Right now some of computers in my network cannot start without UEFI and I cannot make configuration depending on architectures for my administration/maintenance tools (like clonezilla).
Our prayers have been answered! RouterOS 7 has support for vendor-class option-sets.
What's new in 7.0beta4 (2019-Dec-06 13:21):
!) included all features and fixes from 6.46 version;
!) implemented completely new User Manager package;
*) dhcpv4-server - added "option-set" parameter for each "vendor-class-id";
*) dhcpv4-server - added "radius-password' parameter under "config" menu;
*) dhcpv6-client - allow reading passed options in script;
*) dhcpv6-relay - include client's Link-Layer address in option 79;
*) interface - improved support for Intel, Mellanox and other generic network cards;
*) ipsec - fixed action=none policies;
*) ipv6 - added "disable-ipv6" parameter;
*) lte - added support for Quectel EC25-E;
*) lte - added support for Sierra Wireless MC7304;
*) lte - improved system stability when resetting modem;
*) package - fixed USB and CD-ROM installs;
*) ssh - improved key exchange algorithm support;
*) system - fixed port duplication on each system reboot;
As of RouterOS 7.4beta4 a generic matcher was implemented. See the manual at https://help.mikrotik.com/docs/display/ROS/DHCP#DHCP-Genericmatcher .
I have the same usecase as some posters above, where I wanted to load iPXE from a servers UEFI PXE implementation, and then break the loop, as based on the ISC dhcpd instructions on the iPXE site here: https://ipxe.org/howto/dhcpd#pxe_chainloading
I tried setting different option-sets for options 66/67 but I’m not sure that those options are even usable this way. This is because the next-server and boot-file-name options have to be set on the DHCP network in MikroTik. No matter what I tried to match using the generic matcher feature, the option sets were not applied by my MikroTik RB4011 running RouterOS 7.5.

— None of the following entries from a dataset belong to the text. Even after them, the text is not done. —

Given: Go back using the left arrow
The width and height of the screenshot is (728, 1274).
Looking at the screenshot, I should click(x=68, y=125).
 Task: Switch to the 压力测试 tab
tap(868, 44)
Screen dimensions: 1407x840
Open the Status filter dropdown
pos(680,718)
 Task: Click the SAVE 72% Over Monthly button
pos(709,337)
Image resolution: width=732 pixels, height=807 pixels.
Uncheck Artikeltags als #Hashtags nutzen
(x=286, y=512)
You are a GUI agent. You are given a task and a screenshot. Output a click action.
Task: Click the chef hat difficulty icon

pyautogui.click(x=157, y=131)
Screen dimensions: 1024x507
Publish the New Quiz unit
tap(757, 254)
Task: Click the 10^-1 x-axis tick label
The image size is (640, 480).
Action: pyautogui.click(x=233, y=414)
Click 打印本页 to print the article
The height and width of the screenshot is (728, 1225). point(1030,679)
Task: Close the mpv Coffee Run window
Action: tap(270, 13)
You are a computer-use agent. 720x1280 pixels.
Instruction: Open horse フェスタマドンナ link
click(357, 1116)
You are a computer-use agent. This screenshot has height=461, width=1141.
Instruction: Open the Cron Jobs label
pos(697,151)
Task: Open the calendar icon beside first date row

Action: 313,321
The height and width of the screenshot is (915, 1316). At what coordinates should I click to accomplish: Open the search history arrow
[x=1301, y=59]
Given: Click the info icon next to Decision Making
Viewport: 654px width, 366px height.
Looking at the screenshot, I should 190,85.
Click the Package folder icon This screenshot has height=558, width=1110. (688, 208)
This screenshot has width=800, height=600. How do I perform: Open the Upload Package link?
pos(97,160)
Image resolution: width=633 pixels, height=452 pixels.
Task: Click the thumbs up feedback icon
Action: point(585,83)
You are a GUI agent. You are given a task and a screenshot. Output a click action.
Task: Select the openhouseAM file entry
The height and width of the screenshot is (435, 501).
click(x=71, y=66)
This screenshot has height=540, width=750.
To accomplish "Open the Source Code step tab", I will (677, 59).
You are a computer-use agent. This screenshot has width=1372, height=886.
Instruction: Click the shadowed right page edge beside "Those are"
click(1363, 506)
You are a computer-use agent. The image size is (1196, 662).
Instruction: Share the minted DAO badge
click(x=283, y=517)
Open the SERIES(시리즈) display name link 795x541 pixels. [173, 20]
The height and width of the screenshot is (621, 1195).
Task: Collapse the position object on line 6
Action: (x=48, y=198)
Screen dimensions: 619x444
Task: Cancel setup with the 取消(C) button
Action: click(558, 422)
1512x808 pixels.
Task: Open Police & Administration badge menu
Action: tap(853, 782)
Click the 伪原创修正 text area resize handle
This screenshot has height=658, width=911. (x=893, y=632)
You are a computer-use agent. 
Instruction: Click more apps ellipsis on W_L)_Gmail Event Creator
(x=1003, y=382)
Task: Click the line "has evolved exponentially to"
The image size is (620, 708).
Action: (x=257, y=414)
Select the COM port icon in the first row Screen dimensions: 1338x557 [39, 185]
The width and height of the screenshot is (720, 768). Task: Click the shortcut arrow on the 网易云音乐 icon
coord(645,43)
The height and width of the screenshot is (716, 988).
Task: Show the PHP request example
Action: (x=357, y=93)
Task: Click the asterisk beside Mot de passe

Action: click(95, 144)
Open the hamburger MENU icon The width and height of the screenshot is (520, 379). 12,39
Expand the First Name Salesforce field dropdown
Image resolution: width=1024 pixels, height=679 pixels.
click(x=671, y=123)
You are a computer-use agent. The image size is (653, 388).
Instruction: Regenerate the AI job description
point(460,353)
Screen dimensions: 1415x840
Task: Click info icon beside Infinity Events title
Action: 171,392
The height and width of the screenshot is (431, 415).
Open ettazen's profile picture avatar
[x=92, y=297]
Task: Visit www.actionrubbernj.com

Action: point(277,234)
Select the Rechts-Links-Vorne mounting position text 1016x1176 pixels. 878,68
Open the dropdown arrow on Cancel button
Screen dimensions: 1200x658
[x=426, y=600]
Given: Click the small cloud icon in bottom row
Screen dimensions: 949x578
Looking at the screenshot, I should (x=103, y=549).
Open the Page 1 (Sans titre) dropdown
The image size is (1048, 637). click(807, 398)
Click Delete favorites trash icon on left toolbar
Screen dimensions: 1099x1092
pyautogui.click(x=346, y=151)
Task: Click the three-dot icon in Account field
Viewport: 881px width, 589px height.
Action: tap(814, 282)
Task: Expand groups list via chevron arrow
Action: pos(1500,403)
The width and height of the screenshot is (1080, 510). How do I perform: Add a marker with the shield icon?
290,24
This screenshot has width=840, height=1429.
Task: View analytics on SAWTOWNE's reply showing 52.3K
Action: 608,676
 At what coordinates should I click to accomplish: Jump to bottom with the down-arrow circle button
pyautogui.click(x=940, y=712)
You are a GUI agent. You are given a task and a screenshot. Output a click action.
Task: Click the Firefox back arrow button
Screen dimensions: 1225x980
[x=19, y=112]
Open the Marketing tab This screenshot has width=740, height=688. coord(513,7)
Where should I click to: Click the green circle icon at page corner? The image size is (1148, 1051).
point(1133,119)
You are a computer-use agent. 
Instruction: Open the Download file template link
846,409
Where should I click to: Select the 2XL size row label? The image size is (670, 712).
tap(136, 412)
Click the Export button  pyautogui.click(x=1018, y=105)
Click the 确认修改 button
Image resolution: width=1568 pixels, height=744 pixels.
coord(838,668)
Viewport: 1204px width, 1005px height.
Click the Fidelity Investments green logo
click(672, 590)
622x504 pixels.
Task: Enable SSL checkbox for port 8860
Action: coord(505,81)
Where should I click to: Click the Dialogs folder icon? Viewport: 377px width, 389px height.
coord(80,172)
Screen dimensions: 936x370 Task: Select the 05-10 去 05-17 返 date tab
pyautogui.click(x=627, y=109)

However it turns out that there is a badly-documented feature for new versions of iPXE that allowed me to break the loop: even when ipxe.efi is loaded through PXE/TFTP, it will request a file called ‘autoexec.ipxe’ using TFTP from the same server. So the solution is simply to add that file to the existing MikroTik TFTP configuration alongside ipxe.efi and let it chainload to an ipxe script on a webserver, basically using the script from the iPXE chainloading page here: https://ipxe.org/howto/chainloading
The question left is whether the generic matching feature is supposed to only vary the address-pool, or whether it is also possible to vary the option-set when matched. For now I don’t have a need to use it anymore.
Hope this helps anyone trying to use the built-in MikroTik DHCP/TFTP server and breaking the iPXE boot loop.